[Collected data entries]
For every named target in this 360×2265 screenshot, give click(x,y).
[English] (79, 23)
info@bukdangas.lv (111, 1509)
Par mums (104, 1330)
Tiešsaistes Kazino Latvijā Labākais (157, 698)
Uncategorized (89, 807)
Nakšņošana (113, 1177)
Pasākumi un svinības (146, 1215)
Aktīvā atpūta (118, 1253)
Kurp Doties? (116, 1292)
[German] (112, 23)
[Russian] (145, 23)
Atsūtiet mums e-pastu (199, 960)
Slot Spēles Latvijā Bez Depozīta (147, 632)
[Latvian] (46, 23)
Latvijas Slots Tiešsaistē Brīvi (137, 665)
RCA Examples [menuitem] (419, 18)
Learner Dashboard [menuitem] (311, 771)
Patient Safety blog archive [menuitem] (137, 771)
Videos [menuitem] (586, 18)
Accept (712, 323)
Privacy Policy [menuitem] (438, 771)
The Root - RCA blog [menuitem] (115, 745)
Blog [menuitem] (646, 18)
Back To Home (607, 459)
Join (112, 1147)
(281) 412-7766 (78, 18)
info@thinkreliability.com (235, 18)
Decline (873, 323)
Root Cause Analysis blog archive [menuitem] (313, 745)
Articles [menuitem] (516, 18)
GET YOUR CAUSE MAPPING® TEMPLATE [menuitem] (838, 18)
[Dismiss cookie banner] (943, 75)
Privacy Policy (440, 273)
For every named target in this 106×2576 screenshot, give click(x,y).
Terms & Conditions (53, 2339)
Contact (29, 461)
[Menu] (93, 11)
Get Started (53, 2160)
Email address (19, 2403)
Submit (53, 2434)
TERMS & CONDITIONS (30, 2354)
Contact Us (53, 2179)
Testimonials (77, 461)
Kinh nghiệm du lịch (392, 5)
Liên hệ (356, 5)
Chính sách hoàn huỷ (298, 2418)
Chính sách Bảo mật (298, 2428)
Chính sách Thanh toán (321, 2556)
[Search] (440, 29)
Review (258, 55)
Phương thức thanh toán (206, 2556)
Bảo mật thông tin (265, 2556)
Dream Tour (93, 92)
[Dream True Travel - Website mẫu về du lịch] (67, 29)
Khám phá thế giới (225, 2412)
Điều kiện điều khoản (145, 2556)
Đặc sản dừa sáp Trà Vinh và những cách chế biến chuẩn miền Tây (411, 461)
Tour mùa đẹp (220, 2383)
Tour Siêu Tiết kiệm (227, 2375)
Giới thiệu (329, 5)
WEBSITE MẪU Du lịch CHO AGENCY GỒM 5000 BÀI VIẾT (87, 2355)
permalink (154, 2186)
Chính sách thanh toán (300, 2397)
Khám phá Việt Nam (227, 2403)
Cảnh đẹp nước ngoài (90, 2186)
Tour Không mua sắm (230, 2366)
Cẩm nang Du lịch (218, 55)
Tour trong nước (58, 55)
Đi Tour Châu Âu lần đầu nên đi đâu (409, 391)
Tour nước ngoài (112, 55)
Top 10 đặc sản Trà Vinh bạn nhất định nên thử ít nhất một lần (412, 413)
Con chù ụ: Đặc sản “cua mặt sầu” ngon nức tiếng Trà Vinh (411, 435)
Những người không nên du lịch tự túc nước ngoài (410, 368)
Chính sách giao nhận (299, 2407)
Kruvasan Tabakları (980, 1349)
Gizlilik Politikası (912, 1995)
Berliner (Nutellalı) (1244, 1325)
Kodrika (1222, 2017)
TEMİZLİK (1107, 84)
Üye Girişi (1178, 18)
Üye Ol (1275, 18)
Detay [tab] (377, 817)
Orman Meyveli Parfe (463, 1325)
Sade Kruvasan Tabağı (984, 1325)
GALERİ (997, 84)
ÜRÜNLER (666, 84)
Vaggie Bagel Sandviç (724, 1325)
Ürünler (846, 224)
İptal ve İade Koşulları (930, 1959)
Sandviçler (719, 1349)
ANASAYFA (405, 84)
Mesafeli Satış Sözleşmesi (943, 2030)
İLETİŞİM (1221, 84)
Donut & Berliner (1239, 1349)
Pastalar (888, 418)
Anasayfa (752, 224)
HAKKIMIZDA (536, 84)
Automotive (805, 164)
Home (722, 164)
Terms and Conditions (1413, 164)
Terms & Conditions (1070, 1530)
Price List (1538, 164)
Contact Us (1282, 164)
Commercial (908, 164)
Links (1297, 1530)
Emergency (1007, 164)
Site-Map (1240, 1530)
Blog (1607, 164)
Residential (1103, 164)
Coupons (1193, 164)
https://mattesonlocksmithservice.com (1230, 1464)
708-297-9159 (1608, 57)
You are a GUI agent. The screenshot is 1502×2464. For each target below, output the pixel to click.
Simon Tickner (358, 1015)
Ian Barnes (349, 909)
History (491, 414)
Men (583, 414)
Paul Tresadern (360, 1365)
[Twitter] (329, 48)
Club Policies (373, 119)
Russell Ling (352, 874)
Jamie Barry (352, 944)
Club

What you will do:
Within the data above, the lines from the one with "Ürünler (846, 224)" to the one with "History (491, 414)" must be repeated exactly; no other line belongs in the answer.

Exercise solution:
Ürünler (846, 224)
İptal ve İade Koşulları (930, 1959)
Sandviçler (719, 1349)
ANASAYFA (405, 84)
Mesafeli Satış Sözleşmesi (943, 2030)
İLETİŞİM (1221, 84)
Donut & Berliner (1239, 1349)
Pastalar (888, 418)
Anasayfa (752, 224)
HAKKIMIZDA (536, 84)
Automotive (805, 164)
Home (722, 164)
Terms and Conditions (1413, 164)
Terms & Conditions (1070, 1530)
Price List (1538, 164)
Contact Us (1282, 164)
Commercial (908, 164)
Links (1297, 1530)
Emergency (1007, 164)
Site-Map (1240, 1530)
Blog (1607, 164)
Residential (1103, 164)
Coupons (1193, 164)
https://mattesonlocksmithservice.com (1230, 1464)
708-297-9159 (1608, 57)
You are a GUI agent. The screenshot is 1502×2464. For each target below, output the pixel to click.
Simon Tickner (358, 1015)
Ian Barnes (349, 909)
History (491, 414)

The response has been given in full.